■ Selected extract:
Theorem nfdv 1891

Description: Apply the definition of not-free in a context. (Contributed by Mario Carneiro, 11-Aug-2016.)

Hypothesis

Ref	Expression
nfdv.1	⊢ (𝜑 → (𝜓 → ∀𝑥𝜓))

Assertion

Ref	Expression
nfdv	⊢ (𝜑 → Ⅎ𝑥𝜓)

Distinct variable group:   𝜑,𝑥

Allowed substitution hint:   𝜓(𝑥)

Proof of Theorem nfdv

Step	Hyp	Ref	Expression
1		nfdv.1	. . 3 ⊢ (𝜑 → (𝜓 → ∀𝑥𝜓))
2	1	alrimiv 1888	. 2 ⊢ (𝜑 → ∀𝑥(𝜓 → ∀𝑥𝜓))
3		df-nf 1475	. 2 ⊢ (Ⅎ𝑥𝜓 ↔ ∀𝑥(𝜓 → ∀𝑥𝜓))

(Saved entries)
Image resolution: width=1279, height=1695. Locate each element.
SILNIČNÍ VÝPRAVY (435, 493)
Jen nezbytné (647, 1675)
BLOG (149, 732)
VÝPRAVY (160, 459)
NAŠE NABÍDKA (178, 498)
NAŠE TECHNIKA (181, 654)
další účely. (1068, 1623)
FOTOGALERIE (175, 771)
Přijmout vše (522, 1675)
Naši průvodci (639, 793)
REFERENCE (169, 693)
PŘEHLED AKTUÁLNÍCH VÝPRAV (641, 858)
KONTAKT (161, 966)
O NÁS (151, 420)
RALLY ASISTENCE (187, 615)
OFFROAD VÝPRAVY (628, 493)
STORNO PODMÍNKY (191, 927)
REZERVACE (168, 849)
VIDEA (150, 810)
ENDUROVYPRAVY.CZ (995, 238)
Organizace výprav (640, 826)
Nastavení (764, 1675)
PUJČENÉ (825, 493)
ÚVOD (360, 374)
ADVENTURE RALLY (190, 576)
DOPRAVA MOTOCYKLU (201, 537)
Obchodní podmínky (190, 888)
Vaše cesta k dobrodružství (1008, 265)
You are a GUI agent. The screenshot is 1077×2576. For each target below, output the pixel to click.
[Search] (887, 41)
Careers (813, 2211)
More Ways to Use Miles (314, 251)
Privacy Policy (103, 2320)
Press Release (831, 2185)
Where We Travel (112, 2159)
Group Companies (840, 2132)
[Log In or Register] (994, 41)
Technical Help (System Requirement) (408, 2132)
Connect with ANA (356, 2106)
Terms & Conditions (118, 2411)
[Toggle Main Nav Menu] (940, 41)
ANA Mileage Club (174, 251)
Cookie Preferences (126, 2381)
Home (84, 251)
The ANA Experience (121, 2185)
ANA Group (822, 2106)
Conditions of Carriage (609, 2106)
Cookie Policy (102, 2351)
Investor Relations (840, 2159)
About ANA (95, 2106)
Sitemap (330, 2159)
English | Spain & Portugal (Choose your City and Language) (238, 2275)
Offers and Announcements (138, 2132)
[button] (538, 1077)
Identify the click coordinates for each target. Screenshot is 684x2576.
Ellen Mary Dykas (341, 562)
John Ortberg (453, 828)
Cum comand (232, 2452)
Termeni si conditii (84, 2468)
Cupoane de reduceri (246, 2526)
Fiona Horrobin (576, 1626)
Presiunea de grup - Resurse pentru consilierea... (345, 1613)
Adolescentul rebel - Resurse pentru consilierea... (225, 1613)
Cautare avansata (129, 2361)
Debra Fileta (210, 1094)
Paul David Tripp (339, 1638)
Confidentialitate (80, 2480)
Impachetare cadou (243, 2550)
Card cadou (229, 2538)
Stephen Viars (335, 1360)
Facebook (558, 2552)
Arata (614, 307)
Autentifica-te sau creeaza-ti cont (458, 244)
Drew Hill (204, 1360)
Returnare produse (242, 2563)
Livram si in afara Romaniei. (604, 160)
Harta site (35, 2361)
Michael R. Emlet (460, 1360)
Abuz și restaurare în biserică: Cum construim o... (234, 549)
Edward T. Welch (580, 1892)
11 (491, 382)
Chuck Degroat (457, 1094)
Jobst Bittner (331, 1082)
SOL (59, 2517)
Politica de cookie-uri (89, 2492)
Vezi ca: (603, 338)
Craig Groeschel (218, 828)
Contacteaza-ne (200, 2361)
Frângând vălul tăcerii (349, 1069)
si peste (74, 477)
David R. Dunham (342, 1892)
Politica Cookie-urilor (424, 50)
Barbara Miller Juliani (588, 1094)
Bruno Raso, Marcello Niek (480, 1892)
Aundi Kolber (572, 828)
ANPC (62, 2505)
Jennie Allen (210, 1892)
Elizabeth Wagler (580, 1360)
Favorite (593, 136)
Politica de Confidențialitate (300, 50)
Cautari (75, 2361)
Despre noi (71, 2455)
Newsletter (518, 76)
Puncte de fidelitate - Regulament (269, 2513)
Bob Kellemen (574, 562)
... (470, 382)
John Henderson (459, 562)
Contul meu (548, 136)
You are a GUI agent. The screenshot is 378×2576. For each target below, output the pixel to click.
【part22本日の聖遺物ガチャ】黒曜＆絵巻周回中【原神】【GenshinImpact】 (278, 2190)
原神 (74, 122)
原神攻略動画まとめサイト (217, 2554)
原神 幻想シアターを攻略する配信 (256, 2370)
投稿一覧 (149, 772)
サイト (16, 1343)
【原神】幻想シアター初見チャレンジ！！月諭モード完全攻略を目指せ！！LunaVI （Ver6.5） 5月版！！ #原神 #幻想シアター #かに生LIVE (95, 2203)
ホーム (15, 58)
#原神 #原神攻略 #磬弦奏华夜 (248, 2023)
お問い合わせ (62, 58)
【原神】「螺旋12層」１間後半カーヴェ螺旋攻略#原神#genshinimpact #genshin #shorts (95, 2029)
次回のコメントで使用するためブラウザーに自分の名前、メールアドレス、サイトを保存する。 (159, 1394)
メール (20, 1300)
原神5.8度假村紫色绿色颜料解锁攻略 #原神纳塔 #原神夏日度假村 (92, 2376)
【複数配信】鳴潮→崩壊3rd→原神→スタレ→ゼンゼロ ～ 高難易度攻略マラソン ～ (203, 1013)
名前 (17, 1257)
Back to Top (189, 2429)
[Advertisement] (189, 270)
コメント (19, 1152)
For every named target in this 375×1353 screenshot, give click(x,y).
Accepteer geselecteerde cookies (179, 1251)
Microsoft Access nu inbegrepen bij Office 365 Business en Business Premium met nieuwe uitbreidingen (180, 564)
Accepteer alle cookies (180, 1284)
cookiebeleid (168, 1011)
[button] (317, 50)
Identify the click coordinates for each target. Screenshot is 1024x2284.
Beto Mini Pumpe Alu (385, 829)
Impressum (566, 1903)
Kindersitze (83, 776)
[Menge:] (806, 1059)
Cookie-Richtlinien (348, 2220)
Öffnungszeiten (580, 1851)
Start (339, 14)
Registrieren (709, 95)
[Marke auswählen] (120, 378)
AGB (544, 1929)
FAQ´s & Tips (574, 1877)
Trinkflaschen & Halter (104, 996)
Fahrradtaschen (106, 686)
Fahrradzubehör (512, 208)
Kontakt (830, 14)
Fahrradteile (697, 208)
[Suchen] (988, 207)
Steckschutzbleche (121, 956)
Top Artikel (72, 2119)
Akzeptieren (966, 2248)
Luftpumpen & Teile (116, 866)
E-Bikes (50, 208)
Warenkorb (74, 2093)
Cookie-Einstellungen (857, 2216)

■ What you will do:
a. Answer from the nfdv theorem page, one line per question:
(i) Who contributed the theorem, and on what date?
(ii) Which variables make up the distinct variable group?
(iii) Which reference is cited for step 2 of the proof?
b. On the nfdv theorem page, rewrite the part that opens with the words containing "Distinct variable group:   𝜑,𝑥" and closes with "(𝜑 → ∀𝑥(𝜓 → ∀𝑥𝜓))", changing "Distinct variable group" to "Disjoint variable group".
c. Continue the nfdv theorem page from the point where it stops.

■ Answers in order:
a.
(i) Mario Carneiro, 11-Aug-2016
(ii) 𝜑,𝑥
(iii) alrimiv 1888

b.
Disjoint variable group:   𝜑,𝑥

Allowed substitution hint:   𝜓(𝑥)

Proof of Theorem nfdv

Step	Hyp	Ref	Expression
1		nfdv.1	. . 3 ⊢ (𝜑 → (𝜓 → ∀𝑥𝜓))
2	1	alrimiv 1888	. 2 ⊢ (𝜑 → ∀𝑥(𝜓 → ∀𝑥𝜓))

c.
4	2, 3	sylibr 134	1 ⊢ (𝜑 → Ⅎ𝑥𝜓)

Syntax hints:   → wi 4  ∀wal 1362  Ⅎwnf 1474

This theorem was proved from axioms:  ax-mp 5  ax-1 6  ax-2 7  ax-ia1 106  ax-ia2 107  ax-ia3 108  ax-5 1461  ax-gen 1463  ax-17 1540

This theorem depends on definitions:  df-bi 117  df-nf 1475

This theorem is referenced by: (None)